= Switching (film) =

Switching is the first ever Danish interactive film directed by Morten Schjødt, produced by Oncotype and released in 2003. It was financed by, and in cooperation with, the Danish Film Institute, with the support of the "Development Fund of the Ministry of Culture", the MEDIA Programme of the European Union and the DFI Film Workshop. It is distributed by SF Film A/S.

== Introduction ==
Switching is a different type of film that paves the way for new storytelling methods. Switching was specially developed for DVD video. The fascination with interactive expression basically originates in its potential to depict a more fragmented form of reality. The user of this film enters a narrative labyrinth simultaneously unfolding and disrupting the story.

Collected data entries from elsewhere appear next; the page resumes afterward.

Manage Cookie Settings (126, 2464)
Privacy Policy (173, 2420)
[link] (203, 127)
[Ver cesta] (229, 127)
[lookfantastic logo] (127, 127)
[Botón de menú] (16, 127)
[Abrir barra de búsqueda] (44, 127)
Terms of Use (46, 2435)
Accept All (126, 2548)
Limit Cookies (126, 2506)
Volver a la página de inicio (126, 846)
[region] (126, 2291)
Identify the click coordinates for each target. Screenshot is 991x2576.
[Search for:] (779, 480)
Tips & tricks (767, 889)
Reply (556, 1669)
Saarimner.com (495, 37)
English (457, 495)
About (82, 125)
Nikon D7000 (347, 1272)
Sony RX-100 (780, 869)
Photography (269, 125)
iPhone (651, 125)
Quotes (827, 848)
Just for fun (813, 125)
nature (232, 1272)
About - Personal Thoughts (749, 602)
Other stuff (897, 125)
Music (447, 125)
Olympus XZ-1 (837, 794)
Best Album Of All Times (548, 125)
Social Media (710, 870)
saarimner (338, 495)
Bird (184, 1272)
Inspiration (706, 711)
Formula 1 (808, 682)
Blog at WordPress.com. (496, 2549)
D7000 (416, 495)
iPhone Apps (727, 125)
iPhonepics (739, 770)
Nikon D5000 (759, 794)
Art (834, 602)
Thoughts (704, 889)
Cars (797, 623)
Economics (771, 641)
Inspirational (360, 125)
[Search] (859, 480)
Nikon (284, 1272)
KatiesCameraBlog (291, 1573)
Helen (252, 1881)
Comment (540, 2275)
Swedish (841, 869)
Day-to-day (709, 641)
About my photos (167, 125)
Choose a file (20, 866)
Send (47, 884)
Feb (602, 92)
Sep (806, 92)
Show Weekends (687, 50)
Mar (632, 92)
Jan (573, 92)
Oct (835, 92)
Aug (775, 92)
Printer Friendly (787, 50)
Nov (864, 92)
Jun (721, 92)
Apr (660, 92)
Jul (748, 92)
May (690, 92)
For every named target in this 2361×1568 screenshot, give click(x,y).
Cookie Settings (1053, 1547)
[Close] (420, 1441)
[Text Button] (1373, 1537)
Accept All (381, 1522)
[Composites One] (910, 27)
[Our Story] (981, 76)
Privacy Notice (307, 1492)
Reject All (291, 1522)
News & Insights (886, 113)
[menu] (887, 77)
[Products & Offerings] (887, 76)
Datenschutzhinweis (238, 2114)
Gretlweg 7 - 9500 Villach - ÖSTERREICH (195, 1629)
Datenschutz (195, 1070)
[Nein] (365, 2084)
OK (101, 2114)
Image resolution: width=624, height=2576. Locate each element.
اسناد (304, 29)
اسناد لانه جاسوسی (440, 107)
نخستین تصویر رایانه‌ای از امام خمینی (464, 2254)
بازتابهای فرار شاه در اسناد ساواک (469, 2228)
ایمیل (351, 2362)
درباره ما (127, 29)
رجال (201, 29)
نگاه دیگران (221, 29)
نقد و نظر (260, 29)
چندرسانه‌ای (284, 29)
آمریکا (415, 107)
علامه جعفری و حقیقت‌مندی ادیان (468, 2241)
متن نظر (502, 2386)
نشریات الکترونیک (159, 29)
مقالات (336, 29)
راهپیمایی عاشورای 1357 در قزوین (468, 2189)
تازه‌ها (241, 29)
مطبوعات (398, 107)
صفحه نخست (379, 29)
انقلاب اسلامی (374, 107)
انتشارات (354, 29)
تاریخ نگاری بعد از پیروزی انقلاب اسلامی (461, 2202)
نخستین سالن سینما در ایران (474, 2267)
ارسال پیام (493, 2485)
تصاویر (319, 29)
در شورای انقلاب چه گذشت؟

There are three elements that explain why Switching departs from the linear form:
- The film can be changed at any time. Consequently, the user can jump back and forth in time and location.
- The interface and content are not divided; in other words, the screen has no buttons to click - the interface is transparent. The film itself is the clickable object. Accordingly, linear control and logic disappear.
- The narrative is structured around a circular system in which everything repeats itself. So it has no ending. The film continues forever in its circular universe.

==Story==
Frida and Simon are in a relationship, but something has changed where they must make a decision. They find themselves wishing for change, yet that wish stands in the way of their wish to hold on to the past. The viewer is caught in this moment and through their choices they uniquely determine their own film experience.